Measure Value Numeric Value
OK 0
Unknown 1
Degraded/Warning 2
Minor failure 3
Major failure 4
Critical failure 5
Non-recoverable error 6

Note:

By default, this measure reports the above-mentioned Measure Values only. However, in the graph of this measure, the current health of this disk will be represented using the corresponding numeric equivalents only.

Data transmitted

Indicates the rate at which data was transmitted by this disk.

MB/Sec

 

IOPS

Indicates the rate at which I/O operations were performed on this disk.

IOPS

Compare the value of this measure across disks to know which disk handled the maximum number of I/O requests and which handled the least. If the gap between the two is very high, then it indicates serious irregularities in load-balancing across disks.

You may then want to take a look at the Reads and Writes measure to understand what to fine-tune – the load-balancing algorithm for read requests or that of the write requests.

Reads

Indicates the rate at which read operations were performed on this disk.

Reads/Sec

Compare the value of this measure across disks to know which disk handled the maximum number of read requests and which handled the least. If the gap between the two is very high, then it indicates serious irregularities in load-balancing across disks.

Writes

Indicates the rate at which write operations were performed on this disk.

Writes/Sec

Compare the value of this measure across disks to know which disk handled the maximum number of write requests and which handled the least. If the gap between the two is very high, then it indicates serious irregularities in load-balancing across disks.

Data reads

Indicates the rate at which data is read from this disk.

MB/Sec

Compare the value of these measures across disks to identify the slowest disk in terms of servicing read and write requests (respectively).

Data writes

Indicates the rate at which data is written to this disk.

MB/Sec

Disk busy

Indicates the percentage of time this disk was busy processing requests.

Percent

Compare the value of this measure across disks to know which disk was the busiest and which disk was not.

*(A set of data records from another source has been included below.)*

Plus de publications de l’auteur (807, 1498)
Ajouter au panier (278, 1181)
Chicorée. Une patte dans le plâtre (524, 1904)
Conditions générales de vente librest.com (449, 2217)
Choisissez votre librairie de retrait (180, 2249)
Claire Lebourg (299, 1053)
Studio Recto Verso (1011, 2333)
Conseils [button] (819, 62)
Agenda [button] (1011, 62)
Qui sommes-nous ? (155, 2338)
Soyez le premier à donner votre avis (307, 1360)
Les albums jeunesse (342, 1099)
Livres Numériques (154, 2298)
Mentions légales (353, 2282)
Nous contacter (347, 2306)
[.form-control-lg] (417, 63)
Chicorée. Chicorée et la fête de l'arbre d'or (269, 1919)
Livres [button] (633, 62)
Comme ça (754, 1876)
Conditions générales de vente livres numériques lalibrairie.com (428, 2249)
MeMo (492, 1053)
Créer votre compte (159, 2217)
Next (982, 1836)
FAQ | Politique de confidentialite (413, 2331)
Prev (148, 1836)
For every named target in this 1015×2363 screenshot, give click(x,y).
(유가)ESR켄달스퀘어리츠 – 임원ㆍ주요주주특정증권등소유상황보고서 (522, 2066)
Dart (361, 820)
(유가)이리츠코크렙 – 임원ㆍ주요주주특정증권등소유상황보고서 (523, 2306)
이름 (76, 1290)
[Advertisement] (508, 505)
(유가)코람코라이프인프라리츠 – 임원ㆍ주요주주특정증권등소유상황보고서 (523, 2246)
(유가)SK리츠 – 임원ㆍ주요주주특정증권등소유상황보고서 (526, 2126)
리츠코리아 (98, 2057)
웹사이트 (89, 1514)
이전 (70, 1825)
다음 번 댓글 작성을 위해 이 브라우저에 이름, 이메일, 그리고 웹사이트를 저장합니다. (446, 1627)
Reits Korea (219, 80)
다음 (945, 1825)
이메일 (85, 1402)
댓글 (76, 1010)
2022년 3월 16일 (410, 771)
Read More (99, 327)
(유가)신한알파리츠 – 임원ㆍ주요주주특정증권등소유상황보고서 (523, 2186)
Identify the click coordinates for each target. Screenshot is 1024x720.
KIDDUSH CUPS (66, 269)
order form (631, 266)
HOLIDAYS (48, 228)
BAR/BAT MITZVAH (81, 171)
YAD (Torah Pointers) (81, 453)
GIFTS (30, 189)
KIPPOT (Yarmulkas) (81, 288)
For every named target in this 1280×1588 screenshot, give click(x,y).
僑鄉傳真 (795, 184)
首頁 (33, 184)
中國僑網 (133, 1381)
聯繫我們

If the gap between the two is very high, then it indicates serious irregularities in load-balancing across disks.

Average read size

Indicates the amount of data read from this disk per I/O operation

MB/Op

Compare the value of these measures across disks to identify the slowest disk in terms of servicing read and write requests (respectively).

Average write size

Indicates the amount of data written to this disk per I/O operation.

MB/Op

Read hits

Indicates the percentage of read requests that were serviced by the cache of this disk.

Percent

A high value is desired for this measure. A very low value is a cause for concern, as it indicates that cache usage is very poor; this in turn implies that direct disk accesses, which are expensive operations, are high.

Write hits

Indicates the percentage of write requests that were serviced by the cache of this disk.

Percent

A high value is desired for this measure. A very low value is a cause for concern, as it indicates that cache usage is very poor; this in turn implies that direct disk accesses, which are expensive operations, are high.

Average response time

Indicates the time taken by this disk to respond to I/O requests.

Microsecs

Ideally, this value should be low. If not, it implies that the disk is slow.

Queue length

Indicates the number of requests that are in queue for this disk.

Number

A consistent increase in this value indicates a potential processing bottleneck with the disk.